1. Raise Your Deductible
One quick and easy way to lower your health insurance premium is to raise your deductible. One study showed that by raising the deductible from $2500 to $5000, the premium decreased by 25% ( 35-40% in some areas in the country). You don’t necessarily have to double your deductible to see a significant change.
Even lower increases can make a significant difference. If you raise to $1150 or $2300 for a family policy, you can open a Health Savings Account (HSA) which lets you contribute tax-deductible money and you can use tax-free money for medical expenses in any year. This can help you stretch your money that much further.
Let’s look at an example of increasing your deductible. For a family of 3 living in a major metropolitan area:
Obviously, you can see the instant savings. By opting for a higher deductible, that’s an annual savings of $2,844 per year. But what happens if you have to go to the hospital, does the high deductible plans really work? If you look at the overall picture and you and your family are generally in good health, the HDHP plan could make sense. Keep in mind that many of these policies will allow you to have 1 to 2 preventative visits a year. Be sure to check with your health plan provider to make sure.

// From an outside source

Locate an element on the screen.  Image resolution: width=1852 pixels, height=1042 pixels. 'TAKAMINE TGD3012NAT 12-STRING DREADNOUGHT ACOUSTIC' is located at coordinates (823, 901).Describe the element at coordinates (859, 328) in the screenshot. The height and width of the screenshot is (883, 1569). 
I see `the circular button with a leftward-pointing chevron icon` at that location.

Using my own family as an example, we currently pay $244 per month for a high deductible plan that covers the three of us and we each have a $1500 deductible. Compare that to a $300 deductible and our monthly premium would jump 56% to $382 per month. Wow! Annually, we save about $1,656 by using this method which we contribute to a HSA.

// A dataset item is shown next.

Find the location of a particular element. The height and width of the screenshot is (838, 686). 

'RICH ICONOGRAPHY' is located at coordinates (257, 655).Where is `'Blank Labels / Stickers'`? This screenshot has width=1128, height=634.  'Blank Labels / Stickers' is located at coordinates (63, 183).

2. Shop Health Insurance Coverage Rates
When looking for cheaper health insurance options, be sure to check several providers to make sure you’re getting the best deal that fits your family’s needs. Ehealthinsurance.com is one of the top leaders of online health insurance issuers. They were one of the first company’s to sell health insurance policies online.
EHealthInsurance has developed partnerships with more than 180 health insurance companies, including the big boys of Aetna, Blue Cross and Humana, Blue Shield, AARP, Coventry Health, and Kaiser Permanente. Here’s some info from their website:
eHealth, Inc. is the parent company of eHealthInsurance Services Inc., the one of the best online source of health insurance for individuals, families and small businesses. eHealthInsurance presents complex health insurance information in an objective, user-friendly format, enabling the research, analysis, comparison and purchase of health insurance products that best meet consumers’ needs.

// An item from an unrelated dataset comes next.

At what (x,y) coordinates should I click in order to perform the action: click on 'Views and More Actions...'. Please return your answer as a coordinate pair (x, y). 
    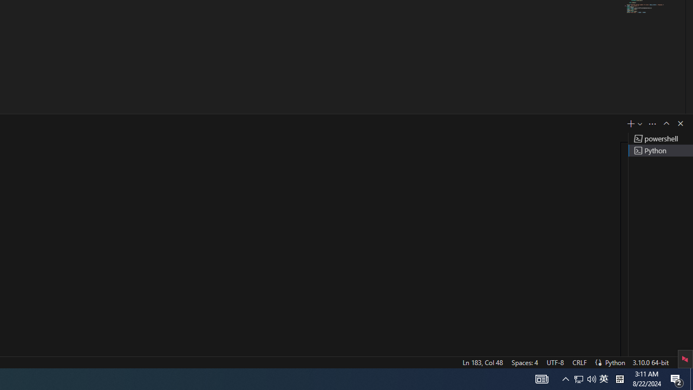
    Looking at the image, I should click on (652, 123).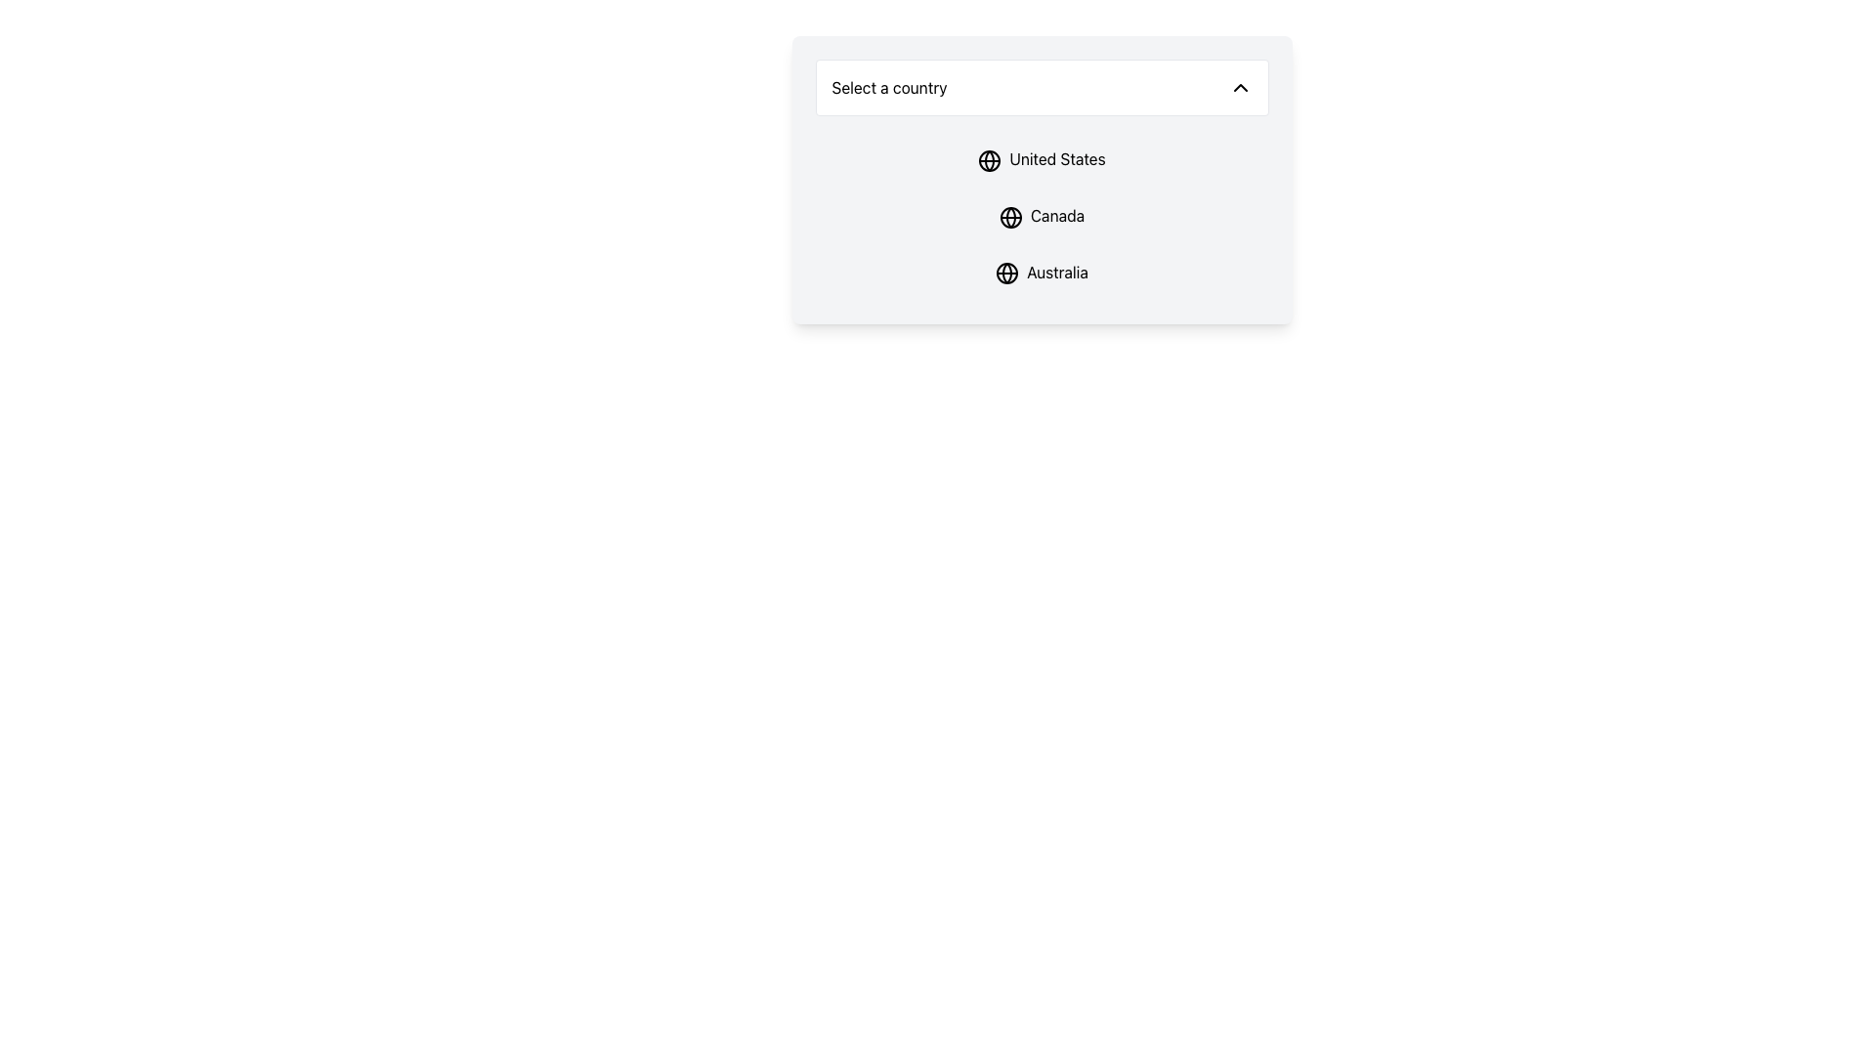 This screenshot has width=1876, height=1055. What do you see at coordinates (1011, 217) in the screenshot?
I see `the first circle element in the SVG icon located next to the text 'Canada' in the dropdown menu` at bounding box center [1011, 217].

Licensed to market and sell health insurance in all 50 states and the District of Columbia, eHealthInsurance has developed partnerships with more than 180 health insurance companies, offering more than 10,000 health insurance products online.
The company’s technology platform is able to communicate electronically with insurance carrier partners, which enables a simpler, more streamlined health insurance application process. This technical connection with the back-office processes of health insurance companies can facilitate rapid approval of applications and real-time communication between carrier and consumer throughout the process.
3. Have Separate Coverage For the Family
During open enrollment this fall you may notice a few changes in your health care coverage as it pertains to the rest of your family. One trend that is expected is to see a decrease in the subsidy that is allowed to pay for the family’s coverage in employer health plans. With the sudden spike in cost, it could make sense to keep only yourself on your policy and your employer and put your spouse and kids on their own policy.
I have many married friends that are both employed and have adopted this strategy. I wish I had some more specific numbers to share on their money saving tips, but it obviously made sense because they are doing it.
When you open enrollment period rolls around, don’t take it for granted. This may be an easy opportunity to save your family thousands of dollars in insurance premiums for the year.